SCOTUS to the Executive Branch: We'll take it from here

The surprising thing about King v. Burwell, is not that subsidies were upheld. That was always a possibility (although not one I favored). The surprise, as with NFIB before it, was how Chief Justice Roberts did it. His decisions on Obamacare give one the impression that he’s not really paying attention to the arguments in front of him. In NFIB, the fight was overwhelmingly focused on whether the individual mandate was authorized by the commerce clause of the Constitution. Then Roberts came out of nowhere to hold that the individual mandate was authorized under the tax clause. It was a gut-punch: we’d won on the commerce clause and lost because of something so absurd that no one was talking about it.

Today in King, the Chief Justice, joined by Justice Kennedy and their liberal-appointed colleagues, does it again. Until today, the debate about whether the IRS had properly promulgated the rule providing subsidies to customers who use state exchanges was entirely about the application of Chevron deference.  The decades-old case of Chevron v. NRDC provided a framework for determining what happens when Congress passes poorly-written laws. Where Congress passes a law that is ambiguous and an agency resolves that ambiguity by interpretative rule or judgment, Chevron instructs the courts to defer to the agency’s interpretation so long as it is reasonable. The reasonable standard is fairly easy for agencies to meet. That’s why it’s called Chevron deferenceChevron deference set things up so that American governance, at least so far as ambiguous statutes go, is a sharing of power between Congress and the executive agencies that Congress has created.

Chief Justice Roberts in King has decided that, at least so far as Obamacare subsidies go, Chevron deference does not apply. To say that this judgment and reasoning comes out of nowhere understates the degree to which no one expected it. Whereas the parties were arguing about whether the phrase “as established by the State” was ambiguous and, if so, whether the IRS interpretation was reasonable; in the Chief Justice’s mind, the issue was whether the phrase was ambiguous and, if so, what he would like it to mean. In so doing, he tossed aside decades of jurisprudence on the basis of scant legal reasoning. Here’s the entirety of his explanation for why the ordinary rule of Chevron does not apply to Obamacare:

The tax credits are among the Act’s key reforms, involving billions of dollars in spending each year and affecting the price of health insurance for millions of people. Whether those credits are available on Federal Exchanges is thus a question of deep “economic and political significance” that is central to this statutory scheme; had Congress wished to assign that question to an agency, it surely would have done so expressly. Utility Air Regulatory Group v. EPA, 573 U. S. ___, ___ (2014) (slip op., at 19) (quoting Brown & Williamson, 529 U. S., at 160). It is especially unlikely that Congress would have delegated this decision to the IRS, which has no expertise in crafting health insurance policy of this sort. See Gonzales v. Oregon, 546 U. S. 243, 266–267 (2006). This is not a case for the IRS.

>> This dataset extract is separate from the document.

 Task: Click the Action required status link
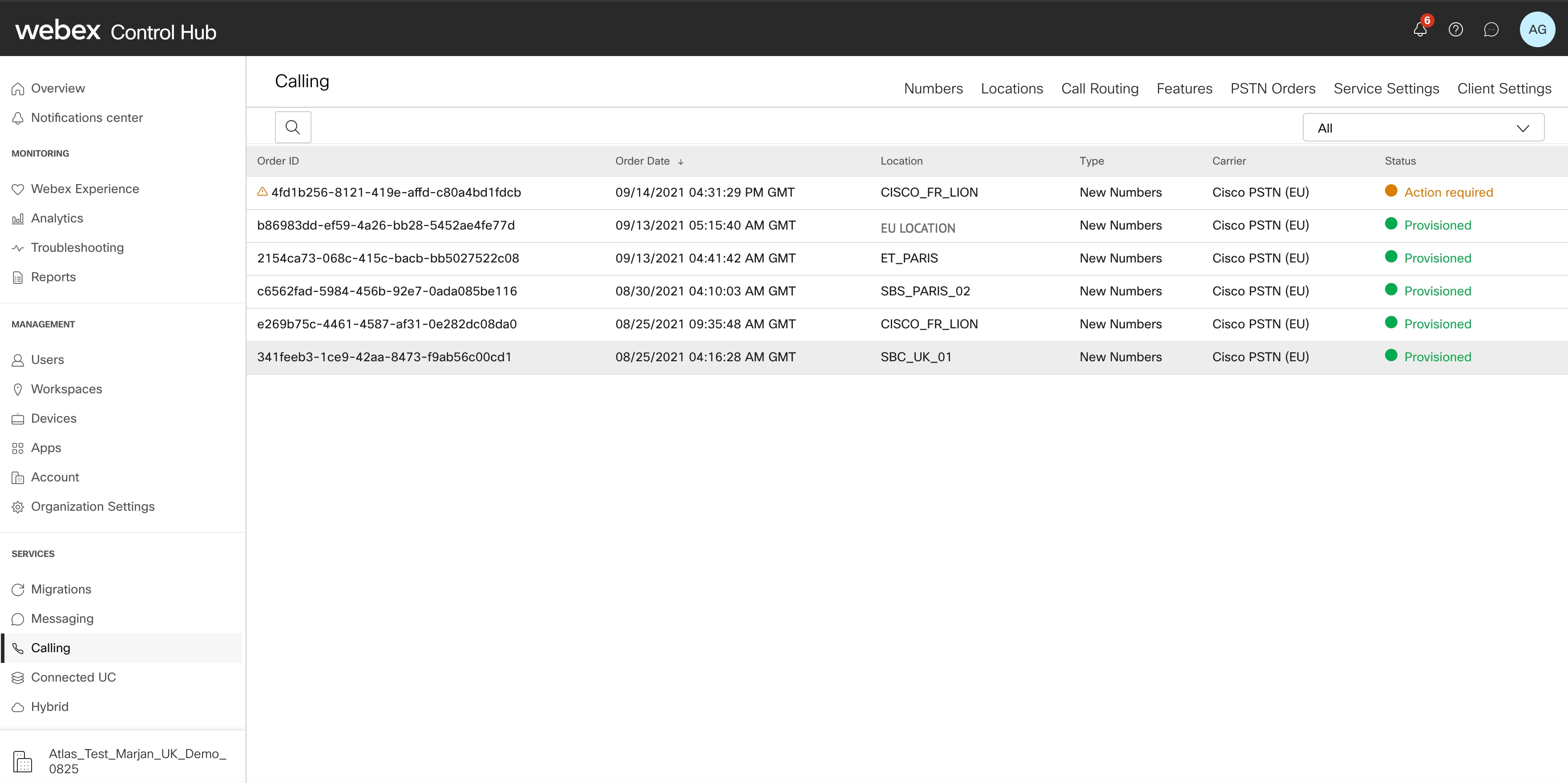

But this reasoning could apply to any number of statutes being interpreted by any number of agencies. Amusingly, the high court similarly has “no expertise in crafting health insurance policy of this sort.” That doesn’t stop the Chief Justice, who goes on in the next sentence to write, without any apparent recognition of the irony:

It is instead our task to determine the correct reading of Section 36B.

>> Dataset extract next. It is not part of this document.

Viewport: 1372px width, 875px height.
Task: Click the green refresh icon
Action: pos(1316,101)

This represents a massive shift in power away from the executive branch and to the judiciary. Whereas Chevron, which the Supreme Court has not overturned, recognized that Congress and the executive branch agencies established by Congress get first crack at interpreting ambiguous laws, King now pushes the executive branch aside and arrogates that authority for itself. For the moment, that appropriation is limited to Obamacare subsidies. But it would be foolish to expect the jurisdiction-greedy lower courts not to seize on this fresh excuse to ignore federal agencies when they want to.

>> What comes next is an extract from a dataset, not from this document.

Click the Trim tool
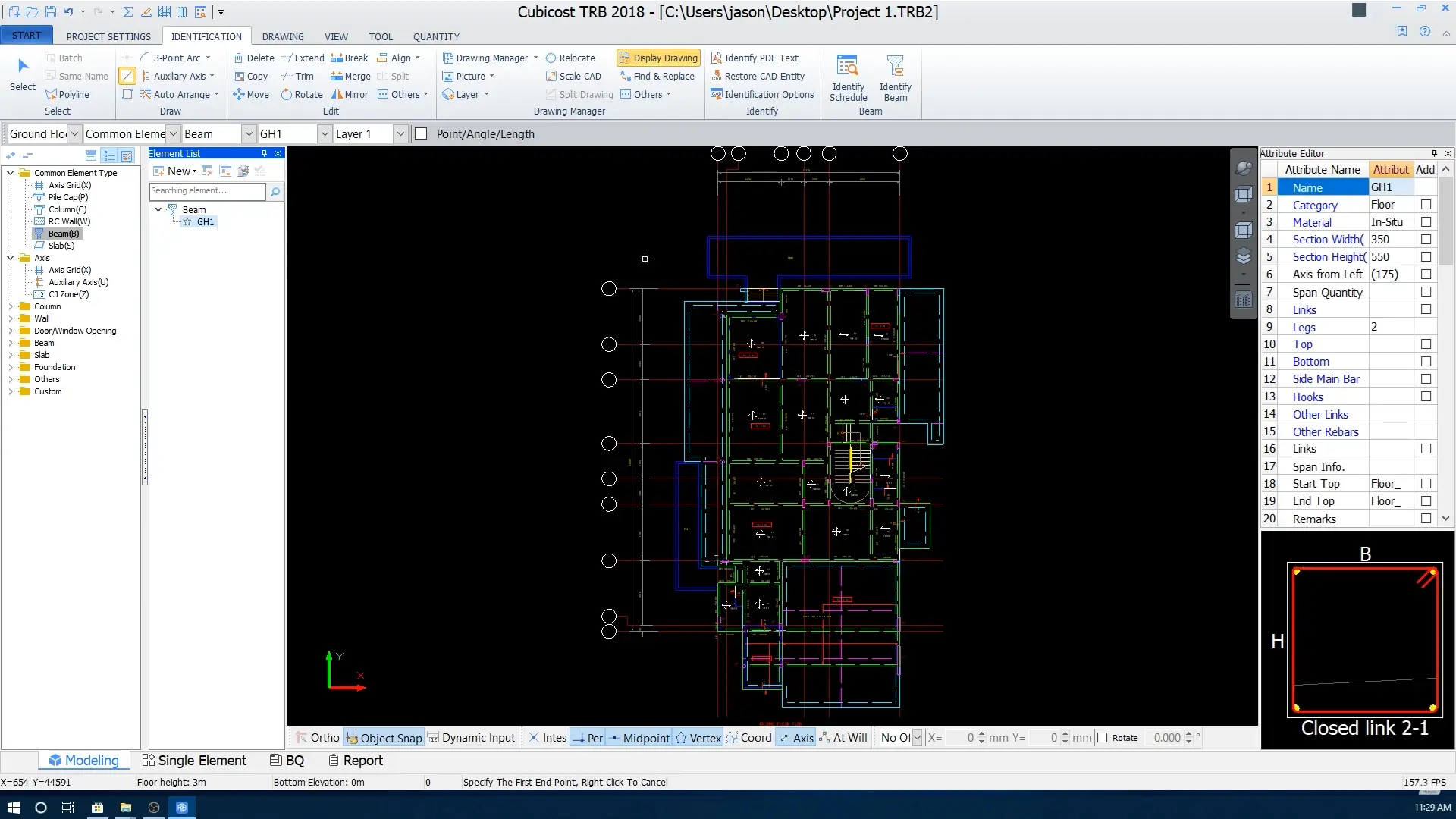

One last thing. Because the Supreme Court has plucked Obamacare out of the normal Chevron framework, the IRS cannot now rescind the regulation, claiming it has a new interpretation of the ambiguous statute. If you’re wondering why the Chief Justice and the others went so far out of bounds, that’s your answer: they don’t want a President Rubio undoing the subsidies, which, applying Chevron deference, would have been perfectly reasonable to do. With Obamacare, the Court is saying the IRS cannot change its mind because the Court has already made its mind up.

There is plenty more wrong with the Chief Justice Roberts’ decision in King, including that the phrase “established by the State” was not actually ambiguous in the first place. In the course of ruminating on the question, however, he also tossed aside a pair of centuries-old canons of statutory interpretation (see here) because they inconveniently also led to the conclusion that “established by the State” does not mean “established by the Federal government.” The majority’s casual abuse of precedent and departure from ordinary rules of statutory interpretation is not a good sign for decisions to come.